For the brave at heart...

I need help checking the derivative(s) of the following function:

"y = x/(x^2 - 4)"

The following are what I got for the first & second derivatives, respectively:
"y' = (-x^2 - 4)/(x^2 - 4)^2" ,
"y" = [(2(x^2 - 4))(x(x^2 - 4) - x(-x^2 - 4))]/(x^2 - 4)^2

Yeah... Disgusting, right? That's why I'm hoping to have some burial land soul go through this one and check my work, because I know even a tiny mistake can ruin a full-page problem.

(To be continued... )

Answer 1

*Note:
1. I used the Quotient Rule to find the derivative I did.
2. No, what I have written is not the initial second derivative- I did as much combining like terms/ factoring as I knew how to. The 'original' second derivative, without moving, adding, or changing anything from the format of the Q.R. equation is: "[-2x((x^2 - 4)^2) - (-x^2 - 4)(2(x^2 - 4))(2x)]/(x^2 - 4)^4"

Answer 2

Any and all help is greatly appreciated! :)

Answer 3

y = x/(x^2 -4) let x =u let (x^2-4)= v
dy/dx = (v*du/dx-u*dv/dx) / v^2
du/dx = 1 dv/dx = 2x v^2 = (x^4 - 8x^2+ 16)
y' = (x^2-4)(1)-x(2x) all divided by (x^4-8x^2+16)
(x^2 -4 -2x^2)/(x^4-8x^2+16)
(-3x^2 -4)/(x^4 -8x^2+16)

Answer 4

?? So... Is my work right? :) Oh, and I think that it should be -1x^2 in the last step you did. Right? 1x^2 - 2x^2 = -1x^2 ?

Answer 5

Use wolframalpha to check your answers
http://www.wolframalpha.com/input/?i=++derivative+x%2F%28x^2+-+4%29

Answer 6

Ohhhh!! Awesome!
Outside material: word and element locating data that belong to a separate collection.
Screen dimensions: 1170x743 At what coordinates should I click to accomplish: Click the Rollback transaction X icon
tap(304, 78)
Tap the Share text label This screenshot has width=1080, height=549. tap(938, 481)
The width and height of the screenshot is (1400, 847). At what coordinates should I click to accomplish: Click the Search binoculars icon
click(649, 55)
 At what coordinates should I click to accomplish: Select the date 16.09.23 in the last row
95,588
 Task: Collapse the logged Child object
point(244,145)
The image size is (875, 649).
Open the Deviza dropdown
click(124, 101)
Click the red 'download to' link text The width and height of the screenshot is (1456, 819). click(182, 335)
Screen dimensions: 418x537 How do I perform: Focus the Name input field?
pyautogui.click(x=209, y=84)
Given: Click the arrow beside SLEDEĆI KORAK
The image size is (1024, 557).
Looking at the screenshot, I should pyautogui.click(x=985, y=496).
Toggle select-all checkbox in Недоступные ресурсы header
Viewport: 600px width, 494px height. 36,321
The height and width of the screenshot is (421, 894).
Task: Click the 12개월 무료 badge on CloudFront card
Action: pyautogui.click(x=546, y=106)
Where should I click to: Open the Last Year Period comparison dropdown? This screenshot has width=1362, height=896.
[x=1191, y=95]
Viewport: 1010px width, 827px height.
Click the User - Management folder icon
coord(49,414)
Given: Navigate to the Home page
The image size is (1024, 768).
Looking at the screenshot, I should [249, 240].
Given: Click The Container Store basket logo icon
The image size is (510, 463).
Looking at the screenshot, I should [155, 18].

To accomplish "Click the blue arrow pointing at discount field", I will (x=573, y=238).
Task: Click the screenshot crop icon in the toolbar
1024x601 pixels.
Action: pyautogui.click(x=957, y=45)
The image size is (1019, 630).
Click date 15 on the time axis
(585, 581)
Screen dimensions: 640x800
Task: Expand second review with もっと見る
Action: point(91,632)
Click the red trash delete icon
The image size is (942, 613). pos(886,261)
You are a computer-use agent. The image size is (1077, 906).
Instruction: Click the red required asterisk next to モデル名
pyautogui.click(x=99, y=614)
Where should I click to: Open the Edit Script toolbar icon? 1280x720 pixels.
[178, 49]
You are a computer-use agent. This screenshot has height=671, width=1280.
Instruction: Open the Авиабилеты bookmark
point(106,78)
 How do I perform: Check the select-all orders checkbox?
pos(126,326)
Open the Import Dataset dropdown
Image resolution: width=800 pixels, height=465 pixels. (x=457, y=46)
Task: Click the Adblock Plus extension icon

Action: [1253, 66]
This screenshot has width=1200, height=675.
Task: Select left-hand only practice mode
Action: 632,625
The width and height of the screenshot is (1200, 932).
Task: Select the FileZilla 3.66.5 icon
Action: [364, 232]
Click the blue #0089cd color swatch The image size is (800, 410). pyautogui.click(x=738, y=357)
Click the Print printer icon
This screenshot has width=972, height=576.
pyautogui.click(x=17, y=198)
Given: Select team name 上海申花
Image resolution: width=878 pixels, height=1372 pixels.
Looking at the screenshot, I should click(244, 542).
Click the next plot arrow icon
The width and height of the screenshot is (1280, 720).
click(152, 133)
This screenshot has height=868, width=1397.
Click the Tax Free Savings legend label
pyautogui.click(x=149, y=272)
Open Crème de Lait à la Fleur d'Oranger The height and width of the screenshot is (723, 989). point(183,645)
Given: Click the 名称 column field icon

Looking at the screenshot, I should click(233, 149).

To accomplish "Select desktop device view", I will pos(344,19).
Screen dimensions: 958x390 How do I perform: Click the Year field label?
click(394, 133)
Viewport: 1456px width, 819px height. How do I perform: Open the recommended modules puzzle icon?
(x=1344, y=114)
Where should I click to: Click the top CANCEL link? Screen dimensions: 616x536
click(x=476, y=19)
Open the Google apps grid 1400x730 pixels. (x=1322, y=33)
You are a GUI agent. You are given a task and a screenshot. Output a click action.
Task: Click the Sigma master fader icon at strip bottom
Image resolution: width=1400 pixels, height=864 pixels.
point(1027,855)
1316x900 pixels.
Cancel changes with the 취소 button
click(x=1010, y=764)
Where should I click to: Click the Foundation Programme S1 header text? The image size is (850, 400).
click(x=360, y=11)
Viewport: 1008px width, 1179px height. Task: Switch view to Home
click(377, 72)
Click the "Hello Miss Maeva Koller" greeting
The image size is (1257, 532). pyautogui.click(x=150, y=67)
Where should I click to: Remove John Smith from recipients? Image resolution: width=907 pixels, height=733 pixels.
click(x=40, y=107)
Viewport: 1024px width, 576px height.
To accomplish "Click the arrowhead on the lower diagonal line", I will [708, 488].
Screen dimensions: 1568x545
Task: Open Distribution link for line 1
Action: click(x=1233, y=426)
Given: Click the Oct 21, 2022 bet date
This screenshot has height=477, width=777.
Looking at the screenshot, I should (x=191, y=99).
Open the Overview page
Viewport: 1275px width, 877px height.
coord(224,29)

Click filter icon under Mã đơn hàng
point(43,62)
This website is amazing!! :) Thanks @eliassaab !

Answer 7

Yw

Answer 8

You can also practice calculus on my interactive site
http://www.saab.org/calculus.cgi

Answer 9

@wio any thoughts? :)

Answer 10

http://www.wolframalpha.com/input/?i=d%2Fdx++x%2F(x%5E2+-+4)
This is what I think.

Answer 11

Touché. ;) Alright, guess I'll go that route.